Nonprofit Operations
8.05. This Corporation will
not have or issue shares of stock. No dividend will be paid, and no
part of the income of this Corporation will be distributed to its Members,
Trustees or Officers. The Corporation may pay compensation in a reasonable
amount for services rendered. No member of the Board of Trustees,
however, shall be entitled to any compensation.
Rules of Procedure
8.06 Except as provided in this Code of Regulations, all questions of parliamentary procedure relative to this Corporation shall be governed by Robert’s Rules of Order, Latest revision.
ARTICLE IX.
AMENDMENT
Modification
of Regulations
9.01. The power to alter, amend,
or repeal these Regulations, or to adopt new Regulations, to the extent
allowed by law, is vested in the General Body. These Regulations may
be altered, amended, or repealed, by the General Body at a meeting held
for that purpose, by the affirmative vote of a 2/3rds majority of the
voting members present, if a quorum is present. All such modifications
and amendments will be certified by the Secretary of the Corporation.

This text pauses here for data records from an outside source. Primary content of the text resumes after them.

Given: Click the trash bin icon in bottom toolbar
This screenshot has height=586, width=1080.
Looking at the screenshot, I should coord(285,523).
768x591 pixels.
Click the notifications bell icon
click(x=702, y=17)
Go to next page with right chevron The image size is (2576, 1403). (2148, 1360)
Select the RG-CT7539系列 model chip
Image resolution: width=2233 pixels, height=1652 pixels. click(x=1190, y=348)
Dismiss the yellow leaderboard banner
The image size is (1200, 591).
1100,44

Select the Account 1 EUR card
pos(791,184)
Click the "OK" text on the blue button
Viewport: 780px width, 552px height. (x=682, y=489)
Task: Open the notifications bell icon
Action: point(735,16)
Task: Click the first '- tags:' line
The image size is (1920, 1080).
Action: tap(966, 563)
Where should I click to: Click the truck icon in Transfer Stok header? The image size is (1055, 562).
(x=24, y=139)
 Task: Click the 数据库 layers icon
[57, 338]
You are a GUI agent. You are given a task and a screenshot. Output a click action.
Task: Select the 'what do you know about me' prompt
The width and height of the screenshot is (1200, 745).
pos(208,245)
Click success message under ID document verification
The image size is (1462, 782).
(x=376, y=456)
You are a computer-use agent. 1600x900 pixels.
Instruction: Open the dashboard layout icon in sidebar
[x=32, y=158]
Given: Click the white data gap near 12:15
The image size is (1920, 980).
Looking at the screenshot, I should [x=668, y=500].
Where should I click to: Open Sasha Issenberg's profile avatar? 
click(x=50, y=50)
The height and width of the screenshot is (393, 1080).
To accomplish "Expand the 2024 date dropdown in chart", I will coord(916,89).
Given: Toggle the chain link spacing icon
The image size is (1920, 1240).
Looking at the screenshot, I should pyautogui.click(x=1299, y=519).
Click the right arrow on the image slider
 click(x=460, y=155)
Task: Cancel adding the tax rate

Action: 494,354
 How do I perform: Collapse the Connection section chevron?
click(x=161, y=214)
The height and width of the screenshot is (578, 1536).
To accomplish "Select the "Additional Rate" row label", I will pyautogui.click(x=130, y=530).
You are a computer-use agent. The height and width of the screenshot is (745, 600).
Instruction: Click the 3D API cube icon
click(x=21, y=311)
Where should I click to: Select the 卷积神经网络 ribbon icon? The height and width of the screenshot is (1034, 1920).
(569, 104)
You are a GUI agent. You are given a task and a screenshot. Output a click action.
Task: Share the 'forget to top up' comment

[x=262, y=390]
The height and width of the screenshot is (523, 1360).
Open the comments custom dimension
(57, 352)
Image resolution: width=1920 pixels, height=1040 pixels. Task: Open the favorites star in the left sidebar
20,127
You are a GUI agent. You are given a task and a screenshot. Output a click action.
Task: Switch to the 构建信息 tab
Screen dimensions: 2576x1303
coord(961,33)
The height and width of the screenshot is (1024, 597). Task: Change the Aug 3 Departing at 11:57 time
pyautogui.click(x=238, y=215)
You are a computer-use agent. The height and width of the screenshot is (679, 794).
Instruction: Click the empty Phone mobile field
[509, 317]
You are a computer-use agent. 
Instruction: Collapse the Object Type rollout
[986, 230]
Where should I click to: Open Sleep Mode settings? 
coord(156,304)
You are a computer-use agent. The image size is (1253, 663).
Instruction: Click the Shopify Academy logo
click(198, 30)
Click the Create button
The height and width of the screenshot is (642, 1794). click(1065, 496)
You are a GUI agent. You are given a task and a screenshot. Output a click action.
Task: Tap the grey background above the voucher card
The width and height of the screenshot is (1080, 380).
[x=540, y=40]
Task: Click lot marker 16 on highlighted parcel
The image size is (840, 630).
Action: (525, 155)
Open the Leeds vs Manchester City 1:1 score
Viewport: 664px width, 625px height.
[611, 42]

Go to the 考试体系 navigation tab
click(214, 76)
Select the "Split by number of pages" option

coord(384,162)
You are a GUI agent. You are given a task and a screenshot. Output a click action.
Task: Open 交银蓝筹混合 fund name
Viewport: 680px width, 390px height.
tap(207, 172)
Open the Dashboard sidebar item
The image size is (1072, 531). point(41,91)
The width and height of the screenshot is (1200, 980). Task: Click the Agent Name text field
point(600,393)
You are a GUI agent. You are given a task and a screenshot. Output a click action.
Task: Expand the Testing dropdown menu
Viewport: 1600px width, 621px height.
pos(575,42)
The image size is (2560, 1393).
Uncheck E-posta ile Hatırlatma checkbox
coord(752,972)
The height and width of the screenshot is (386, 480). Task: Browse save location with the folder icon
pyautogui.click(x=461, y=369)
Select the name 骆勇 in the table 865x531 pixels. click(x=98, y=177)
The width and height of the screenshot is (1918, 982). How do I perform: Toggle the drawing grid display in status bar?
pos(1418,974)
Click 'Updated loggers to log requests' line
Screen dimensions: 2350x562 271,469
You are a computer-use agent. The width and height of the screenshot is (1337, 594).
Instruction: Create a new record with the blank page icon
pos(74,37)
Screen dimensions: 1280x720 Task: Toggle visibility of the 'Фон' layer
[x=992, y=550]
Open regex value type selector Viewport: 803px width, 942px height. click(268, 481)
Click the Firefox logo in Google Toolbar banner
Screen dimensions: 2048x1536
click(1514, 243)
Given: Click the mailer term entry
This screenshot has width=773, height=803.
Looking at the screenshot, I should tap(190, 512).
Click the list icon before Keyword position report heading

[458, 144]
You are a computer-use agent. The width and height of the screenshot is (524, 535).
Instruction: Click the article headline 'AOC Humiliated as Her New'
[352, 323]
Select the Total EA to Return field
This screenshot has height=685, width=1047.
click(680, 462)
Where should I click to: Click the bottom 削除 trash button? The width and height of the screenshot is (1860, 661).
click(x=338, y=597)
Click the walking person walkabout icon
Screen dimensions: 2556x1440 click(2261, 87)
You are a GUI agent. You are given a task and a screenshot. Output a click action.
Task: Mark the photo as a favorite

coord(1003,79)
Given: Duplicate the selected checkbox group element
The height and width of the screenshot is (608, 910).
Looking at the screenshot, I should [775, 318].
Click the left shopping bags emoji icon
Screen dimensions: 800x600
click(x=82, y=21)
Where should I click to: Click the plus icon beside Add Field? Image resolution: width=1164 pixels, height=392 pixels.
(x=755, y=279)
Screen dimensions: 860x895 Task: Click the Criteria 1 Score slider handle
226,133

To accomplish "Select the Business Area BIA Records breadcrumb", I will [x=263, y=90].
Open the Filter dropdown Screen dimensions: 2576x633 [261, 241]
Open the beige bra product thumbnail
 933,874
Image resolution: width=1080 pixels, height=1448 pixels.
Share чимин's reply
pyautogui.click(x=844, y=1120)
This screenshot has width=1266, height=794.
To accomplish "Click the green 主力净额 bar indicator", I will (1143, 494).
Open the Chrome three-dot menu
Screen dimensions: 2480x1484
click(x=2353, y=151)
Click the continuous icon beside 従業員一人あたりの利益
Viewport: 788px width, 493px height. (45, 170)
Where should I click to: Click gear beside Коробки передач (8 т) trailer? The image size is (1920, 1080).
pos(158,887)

This Code of Regulations and
any amendments thereto shall become effective when acted upon favorably
by the General Body. Nothing in this Code of Regulations or in
any amendments thereto shall be deemed to impair any acts or proceedings
undertaken by or on behalf of the Society (Corporation) prior to such
effective date.
Adoption of
Regulations
9.02. Adopted by the unanimous
affirmative vote of the General Body of the Jain Society of Greater
Cleveland on September 24, 2006, at Quality Inn, Richfield,
Ohio
.
Certified by the Secretary,
sd/- Premal Shah
Name of the Secretary, Premal
Shah
On October 11, 2006 at Hampton Inn, Richfield, Ohio.